Called the Serpentine Sackler Gallery, the project will overhaul the park’s nineteenth century Magazine building and add a new lightweight pavilion. The facility will be ‘just yards away’ from the gallery’s current home, also in Kensington Gardens (read the full planning permission here).

Hadid said: ‘I am absolutely delighted the plans have been granted permission. This is an important milestone for the project that allows the Serpentine Gallery to further develop its acclaimed cultural programmes. I would like to thank all those whose hard work has made this possible both at Westminster Council and the Serpentine Gallery.’
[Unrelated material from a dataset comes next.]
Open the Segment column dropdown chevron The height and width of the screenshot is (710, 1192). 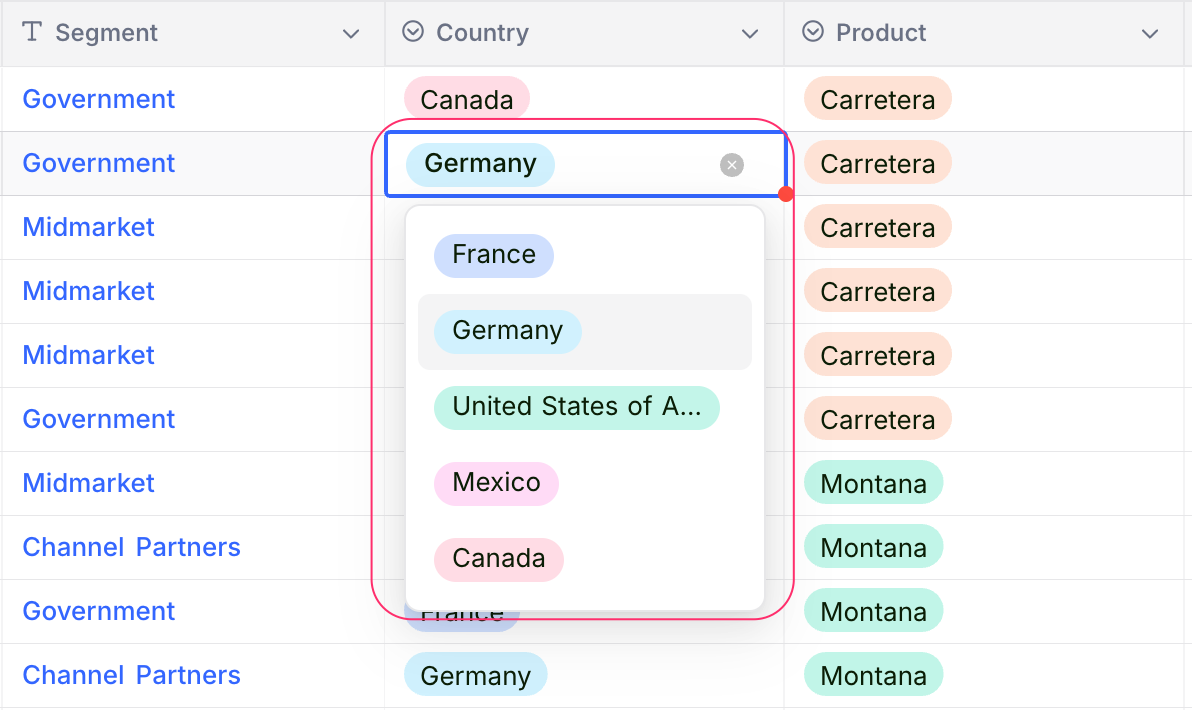pyautogui.click(x=351, y=34)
Julia Peyton-Jones, director and Hans Ulrich Obrist, co-director of the Serpentine Gallery added: ‘We are delighted that Zaha Hadid’s visionary designs for the Serpentine Sackler Gallery will be realised here in the heart of London. This is an opportunity of a lifetime for the Gallery to create an exciting new platform for contemporary culture for the UK and beyond.’
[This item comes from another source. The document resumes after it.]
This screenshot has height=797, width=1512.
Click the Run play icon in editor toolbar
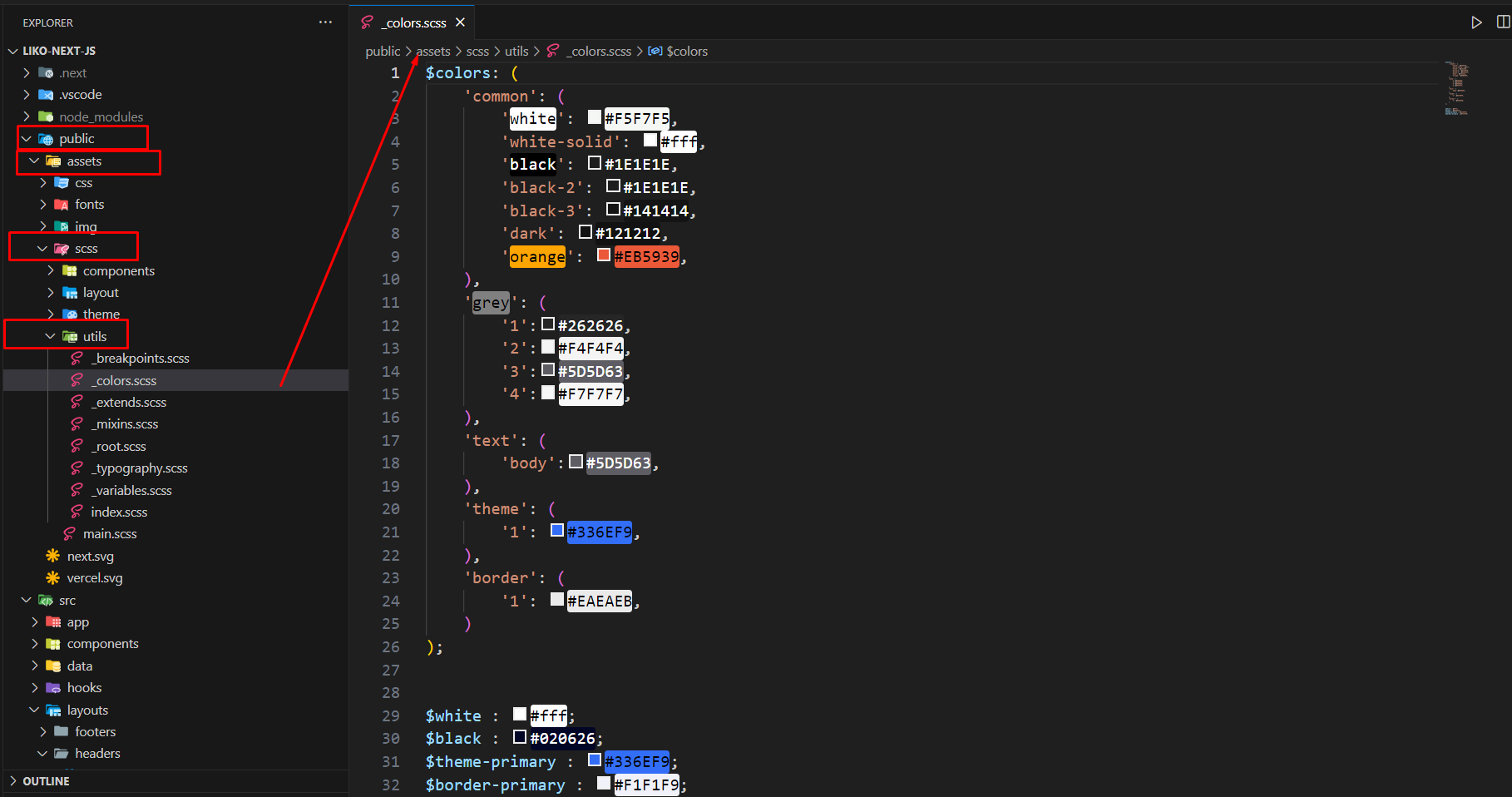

Zaha’s extension will provide a café or restaurant and social space to the Serpentine Sackler Gallery.

This will ‘complement’ the historic structure, which will be refurbished and completed with a new north wing emphasising the oldest part of the building as a ‘central citadel’ – according to the gallery

The pavilion structure is covered by a lightweight tensile membrane that ‘playfully undulates’ at times dipping down to touch the ground it is also claimed.
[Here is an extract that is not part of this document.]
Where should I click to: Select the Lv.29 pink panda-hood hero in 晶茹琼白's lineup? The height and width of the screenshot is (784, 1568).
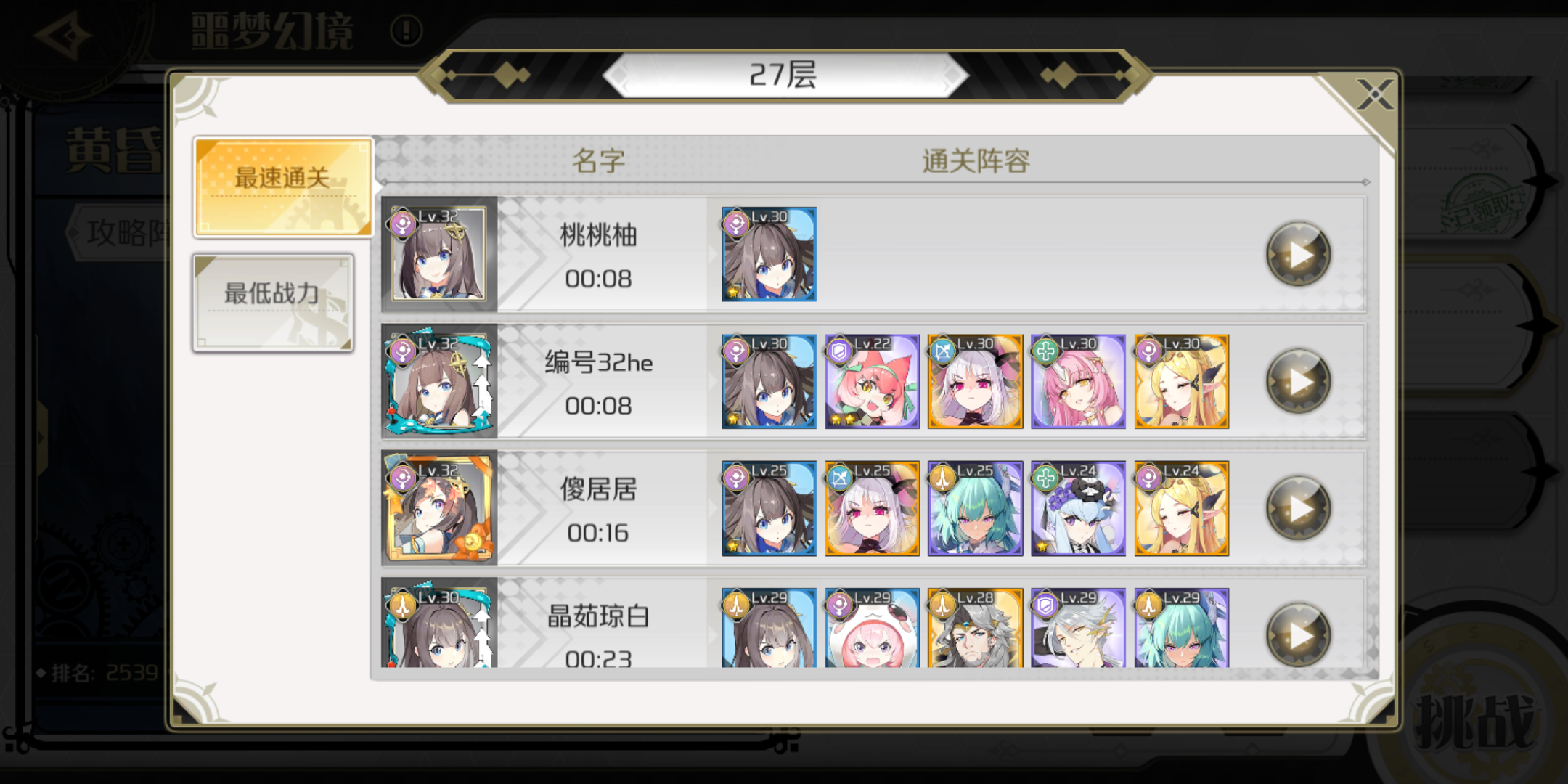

In a report, Westminster City Council said of the designs: ‘The proposals will enable an important listed building, in a highly sensitive landscape setting, to be refurbished and brought into public use, and will enhance Westminster’s role as a major cultural destination. It is an overwhelming opportunity to enhance the significance and re-establish a more formal landscape setting of this currently partly redundant and undervalued heritage asset and would provide a national public benefit.’